Starts on 01/09/2009
Advisor : MANOLESCU-GOUJOT, Ioana

Funding : A
Affiliation : Université Paris-Saclay
Laboratory : LRI INRIA SACLAY

Defended on 05/07/2013, committee :
Alain Denise, Professeur, Université Paris Sud (examinateur)
Yanlei Diao, Professeur, University of Massachusetts Amherst (rapporteur)
Ioana Manolescu, Directeur de Recherche, INRIA Saclay & Université Paris-Sud (directrice de thèse)
Philippe Rigaux, Professeur, Conservatoire National des Arts et Métiers (rapporteur)
Patrick Valduriez, Directeur de Recherche, INRIA Sophia Antipolis – Méditerranée (examinateur)
Vasilis Vassalos, Professeur, Athens University of Economics and Business (examinateur)

Research activities :

Abstract :
XML was recommended by W3C in 1998 as a markup language to be used by device- and system-independent methods of representing information. XML is nowadays used as a data model for storing and querying large volumes of data in database systems. In spite of significant research and systems development, many performance problems are raised by processing very large amounts of XML data.

Materialized views have long been used in databases to speed up queries. Materialized views can be seen as precomputed query results that can be re-used to evaluate (part of) another query, and have been a topic of intensive research, in particular in the context of relational data warehousing.

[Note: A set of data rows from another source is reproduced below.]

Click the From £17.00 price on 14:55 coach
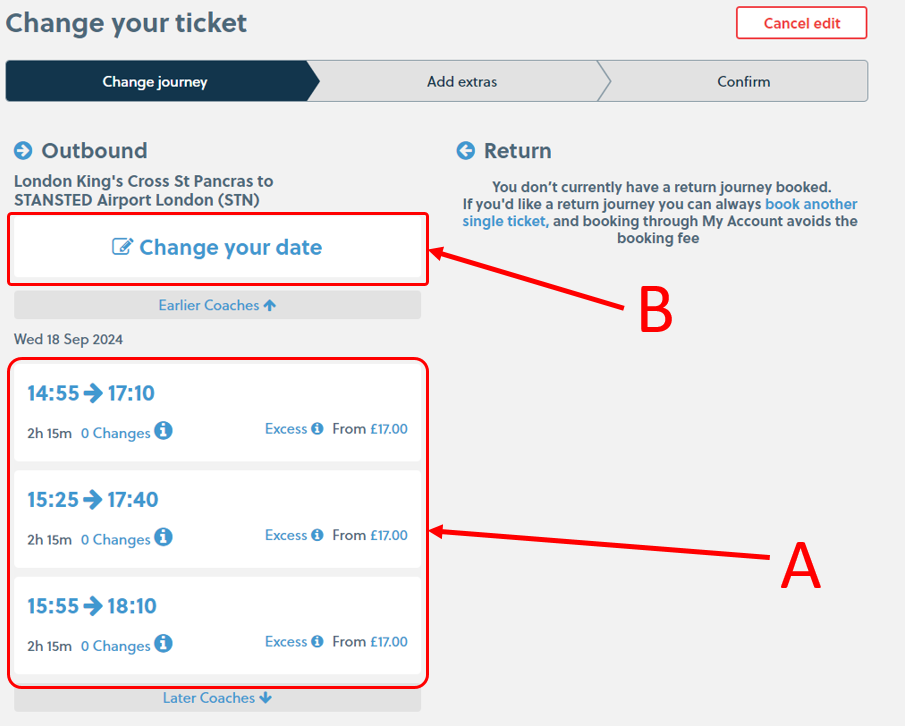click(370, 428)
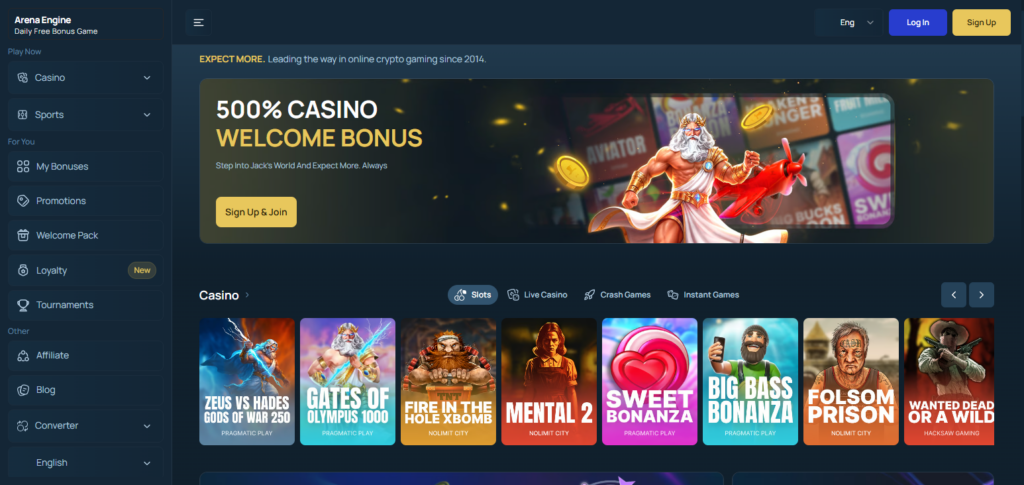This screenshot has height=485, width=1024.
Task: Click the Log In button
Action: [x=918, y=23]
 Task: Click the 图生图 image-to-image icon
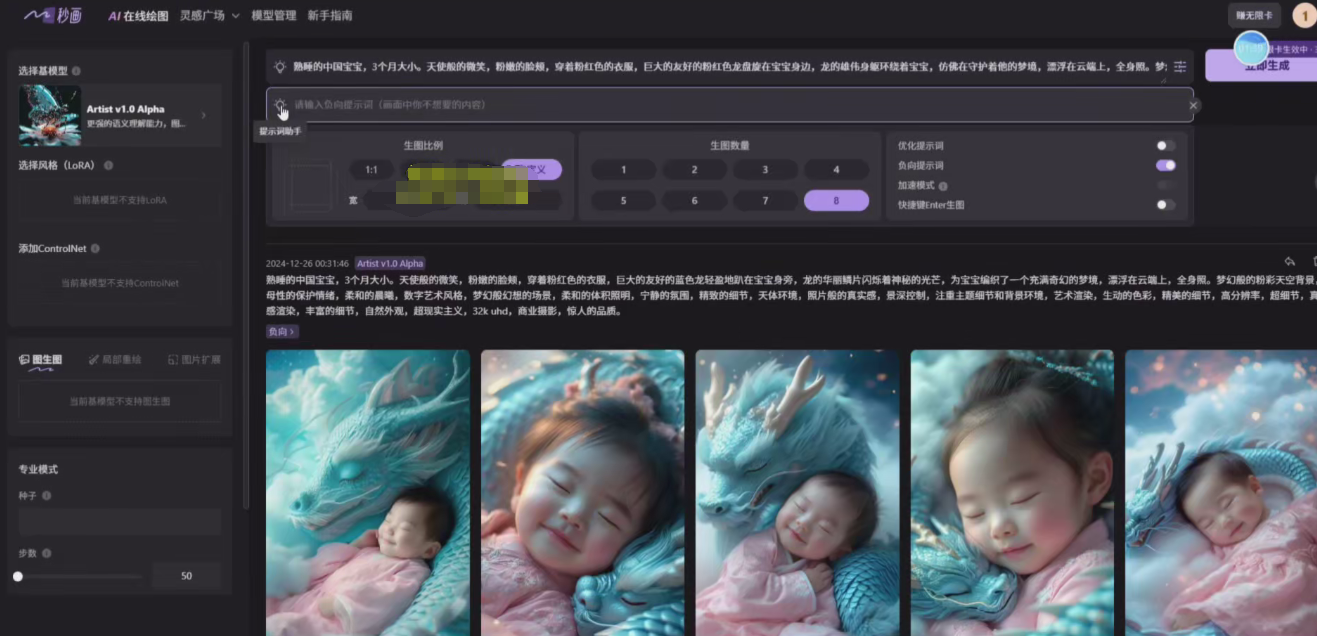click(x=26, y=359)
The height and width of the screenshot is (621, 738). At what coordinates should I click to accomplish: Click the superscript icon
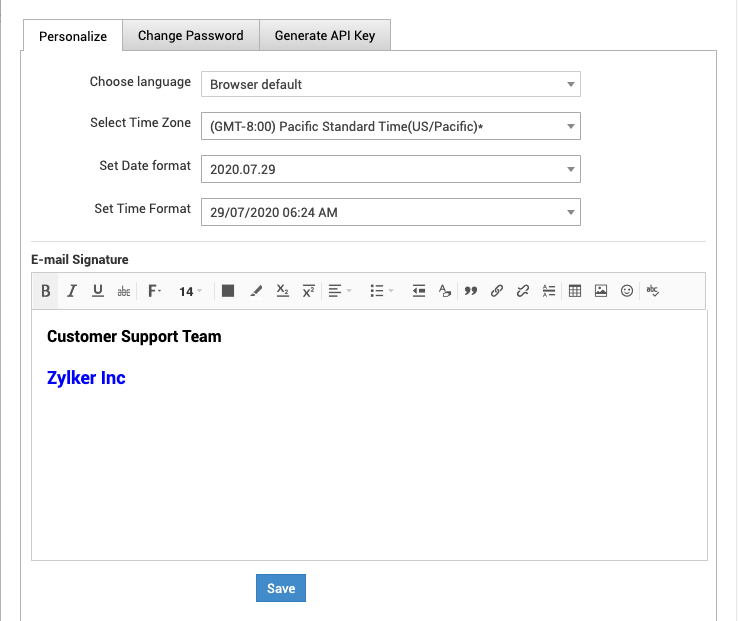point(308,291)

This thesis investigates the applicability of materialized views techniques to optimize the performance of Web data management tools, in particular in distributed settings, considering XML data and queries. We make three contributions.

We first consider the problem of choosing the best views to materialize within a given space budget in order to improve the performance of a query workload. Our work is the first to address the view selection problem for a rich subset of XQuery. The challenges we face stem from the expressive power and features of both the query and view languages and from the size of the search space of candidate views to materialize. While the general problem has prohibitive complexity, we propose and study a heuristic algorithm and demonstrate its superior performance compared to the state of the art.

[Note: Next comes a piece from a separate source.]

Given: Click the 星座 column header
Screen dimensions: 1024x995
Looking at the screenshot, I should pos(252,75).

Second, we consider the management of large XML corpora in peer-to-peer networks, based on distributed hash tables (or DHTs, in short). We consider a platform leveraging distributed materialized XML views, defined by arbitrary XML queries, filled in with data published anywhere in the network, and exploited to efficiently answer queries issued by any network peer. This thesis has contributed important scalability oriented optimizations, as well as a comprehensive set of experiments deployed in a country-wide WAN. These experiments outgrow by orders of magnitude similar competitor systems in terms of data volumes and data dissemination throughput. Thus, they are the most advanced in understanding the performance behavior of DHT-based XML content management in real settings.

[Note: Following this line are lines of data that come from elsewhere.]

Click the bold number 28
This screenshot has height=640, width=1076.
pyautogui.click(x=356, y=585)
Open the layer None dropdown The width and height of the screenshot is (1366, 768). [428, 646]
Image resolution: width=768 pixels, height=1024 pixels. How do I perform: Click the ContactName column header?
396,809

Finally, we present a novel approach for scalable content-based publish/subscribe (pub/sub, in short) in the presence of constraints on the available computational resources of data publishers. We achieve scalability by off-loading subscriptions from the publisher, and leveraging view-based query rewriting to feed these subscriptions from the data accumulated in others. Our main contribution is a novel algorithm for organizing subscriptions in a multi-level dissemination network in order to serve large numbers of subscriptions, respect capacity constraints, and minimize latency. The efficiency and effectiveness of our algorithm are confirmed through extensive experiments and a large deployment in a WAN.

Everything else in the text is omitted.